On November 6, 1986, Edward Yang delivered a speech entitled the "Taiwan Film Manifesto of the 76th Year of the Republic of China" at his 40th birthday party in his home in Taipei. In the speech, also known as "Another Cinema Manifesto," he strongly questioned the film policies as well as the mass media and film criticism system of that time. Yang's provocative statement was seen as proclaiming the death of the New Cinema movement. On January 24, 1987, the manifesto was published in the Literary Supplement of the China Times, as well as in Wenxing Monthly and the Hong Kong magazine Film Biweekly. Generally speaking, the "Taiwan Film Manifesto of the 76th Year of the Republic of China," drafted by fifty New Cinema filmmakers and cultural workers, can be seen as the end of the New Cinema movement and the beginning of a pursuit for "Another Cinema" in the subsequent years.

On July 15, 1987, the Nationalist government announced the lifting of the 38-year-long martial law and allowed its people to visit their families in the mainland, leading to a gradual easing of political relations between the two sides of the Taiwan Strait. Additionally, with the rise of the Tangwai movement, Taiwanese society gradually freed itself from oppression. In conjunction with the lifting of governmental restrictions on political party formation and press freedom, the overall atmosphere in society was no longer as serious as before.

==== Repercussions (1988–1996) ====
After the lifting of martial law, despite Taiwanese cinema's continuous struggle in the market, directors and screenwriters who emerged from the New Cinema movement had already begun to delve into previously taboo subjects, revisiting and exploring Taiwan's modern history and personal memories.

In 1989, Hou Hsiao-Hsien, a participant in the New Cinema movement, achieved international recognition with his film, A City of Sadness, winning the prestigious Golden Lion Award at the Venice Film Festival. This marked the first time a Taiwanese film had received recognition at one of the world's top three film festivals. The film depicts the prominent Lin family in the Jiufen area as they navigate through the periods of the Japanese rule, the end of World War II, the 228 Incident, and the White Terror, providing a nuanced reflection of Taiwan's modern history and garnering much praise. From then on, Taiwanese cinema achieved full artistic freedom in its choice of subjects and officially entered an era of diversity, free from ideological constraints.
........
* REQUIRED ACTIONS
**a.** Summarize the Taiwan cinema passage in two sentences.
**b.** According to the Taiwan cinema passage, what award did A City of Sadness win at the Venice Film Festival?
**c.** List every historical period or event that, according to the Taiwan cinema passage, the Lin family navigates in A City of Sadness.
Answer using only the information in the Taiwan cinema passage.

* DATASET EXCERPT
........
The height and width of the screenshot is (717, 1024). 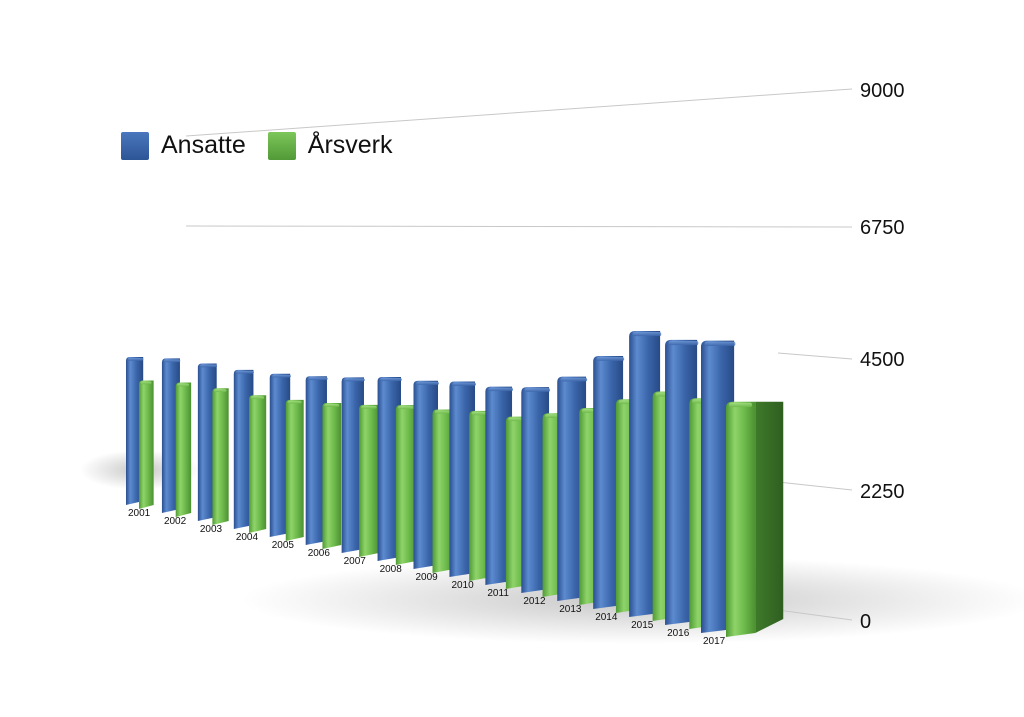 What do you see at coordinates (389, 468) in the screenshot?
I see `bar-ansatte-2008` at bounding box center [389, 468]. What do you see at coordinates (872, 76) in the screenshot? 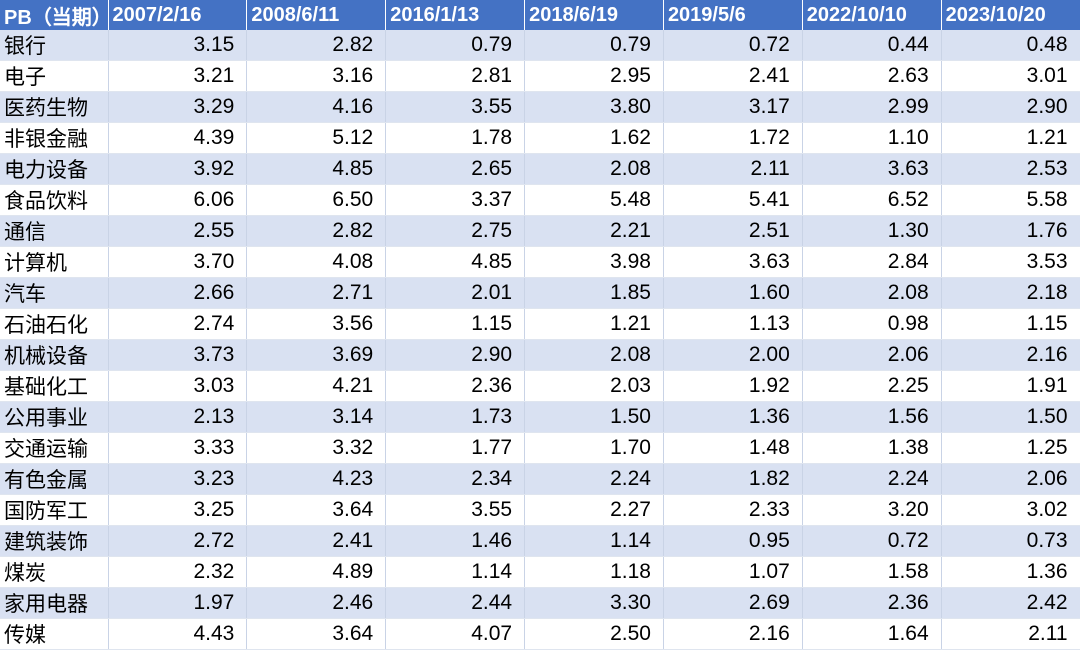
........
* SOLUTIONS TO THE EXERCISE
**a.** In 1986 Edward Yang delivered the "Taiwan Film Manifesto of the 76th Year of the Republic of China," which questioned the film policies, mass media, and film criticism system of the time and is seen as marking the end of the New Cinema movement. After martial law was lifted in 1987, filmmakers from that movement began exploring previously taboo subjects, and after Hou Hsiao-Hsien's A City of Sadness won the Golden Lion Award at Venice in 1989, Taiwanese cinema achieved full artistic freedom in its choice of subjects.

**b.** The Golden Lion Award.

**c.**
- The Japanese rule
- The end of World War II
- The 228 Incident
- The White Terror